ETags and Spring Data REST
ETags are a useful part of HTTP that don’t get a ton of love in our current API-everything world. Luckily, the Spring Data Rest team added support for ETags in their recent 2.3/upcoming 2.3.1 releases so we can leverage them out of the box! Here we will explore their benefits in regard to APIs and see them in action in a RESTful service with Spring Boot to demonstrate.
What are ETags?
ETags are opaque identifiers that get assigned to resources by the server. It’s easiest to think of them as resource versions that get updated each time the state of the resource is updated. This allows you to take versioning into consideration at the API level and instruct the server to only carry out an action if the state of the resource is what you expect – these are called “conditional requests”. These conditional requests afford you some interesting capabilities as an API designer.
One the server side, ETags can be created for each resource however you like, including:
- Hashes of the request headers/body
- Utilization of version numbers already implemented at the data store level
- Hashes of partial resource parts
or anything that can guarantee uniqueness for each resource state.
Clients of the API don’t have to understand or care how the server calculates ETags, they just have to grab the value in the “ETag” response header and use it for their next request. There are two* headers that clients use in their requests to take advantage of ETags: “If-Match” and “If-None-Match” (more on this shortly).
*There is also an If-Range header and a topic of weak/strong validation, but I won’t be covering those features since they aren’t being added to Spring Data REST at this time.
ETags in Spring Data REST
Spring Data REST has added ETag support out of the box for data stores that provide optimistic locking capabilities through @Version (such as JPA and MongoDB). The ETag for each resource is simply built by grabbing the value of your field annotated by @Version – so you don’t have to worry about manually computing one yourself. The project I’m using for the tutorial in the rest of the post is available on Github and uses MongoDB.
Optimistic Concurrency Control
With ETags we can achieve an optimistic-locking effect at the API level for HTTP methods that update a resource’s state (PUT, PATCH, and DELETE).

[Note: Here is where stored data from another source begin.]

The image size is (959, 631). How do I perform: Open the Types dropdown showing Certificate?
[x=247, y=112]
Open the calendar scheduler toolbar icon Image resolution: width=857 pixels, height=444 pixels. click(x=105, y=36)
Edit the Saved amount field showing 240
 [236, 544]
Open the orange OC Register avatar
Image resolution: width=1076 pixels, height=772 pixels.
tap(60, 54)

This helps you guard against the classic scenario:
- Client A GETs a resource
- Client B GETs the same resource
- Client B updates the resource with a PATCH (beat Client A to the punch)
- Client A doesn’t know about Client B’s update and overwrites it with a PATCH of its own
ETags allow clients to say “only execute this state-changing API call if the resource hasn’t changed since I last retrieved it”. This protects you (and others) from inadvertently overwriting their changes.

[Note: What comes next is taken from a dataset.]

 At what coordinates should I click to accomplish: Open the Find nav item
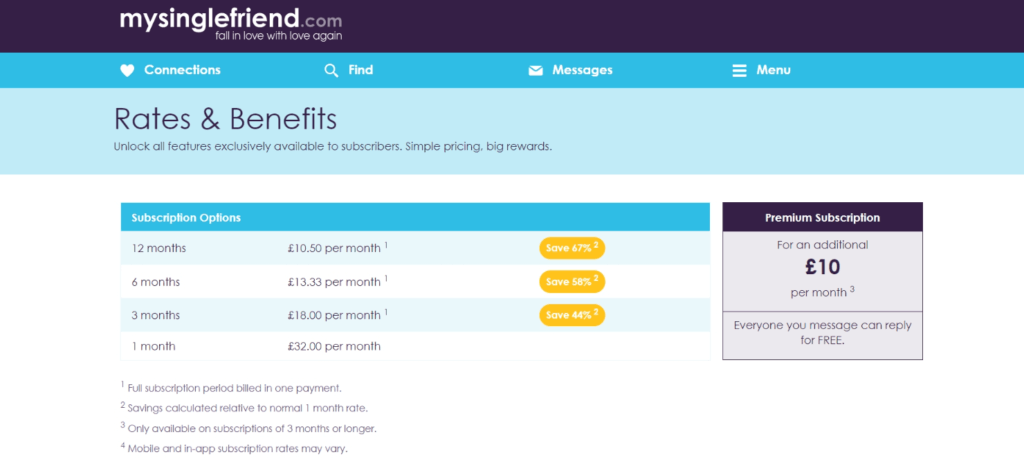point(360,70)
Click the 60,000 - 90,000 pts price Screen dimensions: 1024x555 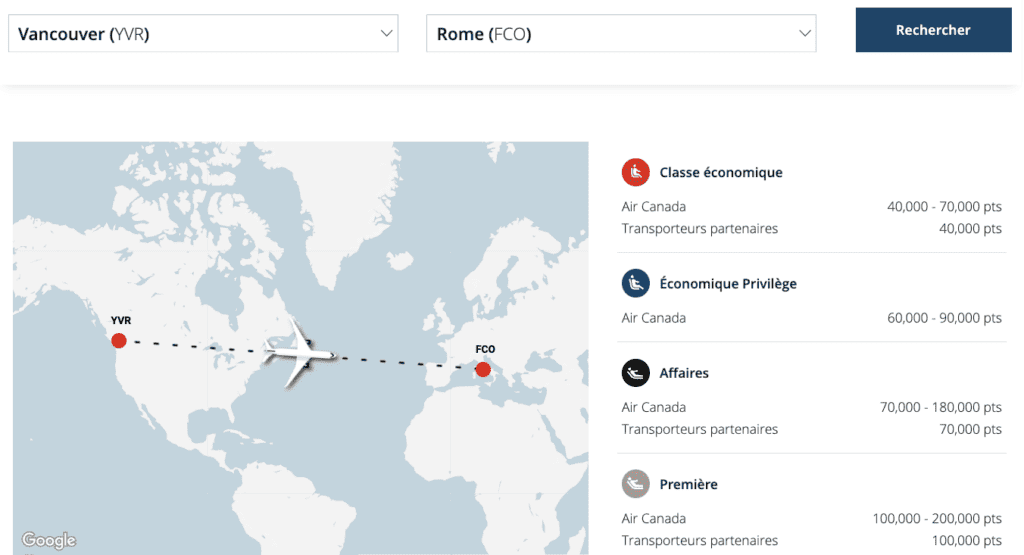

To do this we use ETag values and the “If-Match” header. When you POST a new resource or GET an existing resource, an “ETag” header is populated in the response. All you have to do is use that value in an “If-Match” header in your next request, and if that value doesn’t match the current resource’s version, a “412 Precondition Failed” is responded telling you to do a fresh GET and retry the update if still appropriate. Here is an example of this interaction using the sample project on Github:
This functionality has been around for a long time in many data stores, but using it at the API level gives you a way to standardize this type of concurrency control for your resources no matter what kind of data stores (or downstream services) are used behind the scenes.
You can also use ETags during reads (GET) to save valuable bandwidth. In this manner, you are telling the server “ONLY send the representation of this resource if it has changed” – this is called a “conditional GET”. So instead of just issuing a GET request every time you need the resource state, you can use the ETag returned in the original POST or previous GET request in an “If-None-Match” header, and if it matches the current state of the resource a “304 Not Modified” is responded. When you get a 304, you know that you can utilize the state that you already have in-memory and that data doesn’t have to get retransmitted over the wire once again. An example:
This may not seem like that big of deal, but when you factor in how many different users (each with several devices that provide all-day access) will be pounding on your API eventually, the reduction of all that data transmission really adds up. A good example of usage comes from Github, who do not count conditional GETs resulting in 304s against rate limits.